Waste among waves ruled out

02:44, Dec 14 2012

A $113,000 statistical report has backed New Plymouth District Council claims city beaches are safe while it discharges partially treated effluent this summer.

Since December 3, half of all effluent discharged through New Plymouth's Waiwhakaiho outfall has been screened and disinfected but not biologically treated. This is necessary while an upgrade is carried out on one of the two aeration basins at the Waste Water Treatment Plant.

The move initially alarmed surf lifesaving clubs and recreational users of the city's beaches and even prompted a Tui Beer billboard insinuating raw sewage had been seen on Fitzroy Beach.

Now a statistical assessment carried out by Niwa, as part of council's resource consent for the project, shows the risk to swimmers and beach users of getting sick is minimal and within "Ministry of Environment guidelines".

The study's results are desktop figures but physical testing of water quality is to be regularly undertaken by the Taranaki Regional Council at Fitzroy, Bell Block and Waiwhakaiho river.

"The best part from my point of view is what has been done is very comprehensive and I am satisfied with the monitoring and the checks and balances that have been put into place," said Taranaki Surf Lifesaving club development officer Andy Cronin.

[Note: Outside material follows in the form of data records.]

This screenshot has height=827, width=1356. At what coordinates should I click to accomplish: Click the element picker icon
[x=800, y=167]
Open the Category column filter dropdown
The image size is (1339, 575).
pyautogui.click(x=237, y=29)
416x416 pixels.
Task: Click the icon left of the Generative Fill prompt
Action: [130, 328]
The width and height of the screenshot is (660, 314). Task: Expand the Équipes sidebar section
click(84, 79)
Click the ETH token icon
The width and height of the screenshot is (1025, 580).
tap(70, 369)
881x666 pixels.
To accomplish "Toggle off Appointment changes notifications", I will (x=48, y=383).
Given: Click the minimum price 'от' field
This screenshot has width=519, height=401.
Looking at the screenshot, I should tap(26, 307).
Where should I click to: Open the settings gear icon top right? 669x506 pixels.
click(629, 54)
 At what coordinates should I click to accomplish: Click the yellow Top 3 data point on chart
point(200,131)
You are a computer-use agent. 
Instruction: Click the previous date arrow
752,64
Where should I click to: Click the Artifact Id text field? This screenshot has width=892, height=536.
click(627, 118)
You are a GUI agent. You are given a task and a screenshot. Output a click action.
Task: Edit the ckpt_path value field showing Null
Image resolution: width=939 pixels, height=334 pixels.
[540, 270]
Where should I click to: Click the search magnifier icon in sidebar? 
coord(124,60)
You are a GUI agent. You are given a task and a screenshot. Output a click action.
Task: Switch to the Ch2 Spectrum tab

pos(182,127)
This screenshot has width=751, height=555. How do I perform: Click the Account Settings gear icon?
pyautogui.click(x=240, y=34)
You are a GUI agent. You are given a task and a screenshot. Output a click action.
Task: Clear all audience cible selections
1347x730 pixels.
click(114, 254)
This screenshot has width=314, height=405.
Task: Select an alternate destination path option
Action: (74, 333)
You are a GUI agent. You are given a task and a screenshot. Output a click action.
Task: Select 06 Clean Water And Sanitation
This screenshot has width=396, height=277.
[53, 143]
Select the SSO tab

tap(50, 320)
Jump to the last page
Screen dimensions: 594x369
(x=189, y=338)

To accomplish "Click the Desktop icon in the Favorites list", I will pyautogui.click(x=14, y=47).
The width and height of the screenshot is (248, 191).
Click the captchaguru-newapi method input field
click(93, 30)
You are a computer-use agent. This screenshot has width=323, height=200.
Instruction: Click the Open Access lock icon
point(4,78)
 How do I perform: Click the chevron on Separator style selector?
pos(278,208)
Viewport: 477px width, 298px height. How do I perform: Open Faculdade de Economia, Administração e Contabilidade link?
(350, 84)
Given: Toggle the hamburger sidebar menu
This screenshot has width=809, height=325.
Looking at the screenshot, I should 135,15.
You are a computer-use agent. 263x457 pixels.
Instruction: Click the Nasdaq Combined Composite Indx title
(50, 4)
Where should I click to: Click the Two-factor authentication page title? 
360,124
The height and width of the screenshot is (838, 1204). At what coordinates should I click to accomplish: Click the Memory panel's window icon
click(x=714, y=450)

The statistical analysis concluded the risk of gastrointestinal illness attributable to the outfall to be less than one per cent for swimmers and recreational users of the beaches.

When combined with existing and potential sources of contamination such as stormwater the water quality at the beaches can be classified as "good". The only higher level is "very good".

The news for shellfish is not so great. Council has already erected signs warning against collecting shellfish while the upgrade work is under way and the statistical analysis confirms that was the right move.

The risk is worst around Bell Block where the individual illness rates from eating raw shellfish could be as much as 13 per cent. At East End beach that risk drops to just over five per cent. When the treatment plant is back running at full capacity these statistical risks will reduce to 5.4 per cent and 1.8 per cent respectively.

Regional Council officers will also be monitoring shellfish for faecal indicators during the upgrade at Bell Block, Fitzroy and a control site in Oakura.

Council water and waste manager Mark Hall said work on the upgrade of the first aeration basin at the treatment plant was expected to be finished by March.

Up to two months after that the second aeration basin will undergo the same upgrade, during which time partially treated effluent will have to be discharged again he said.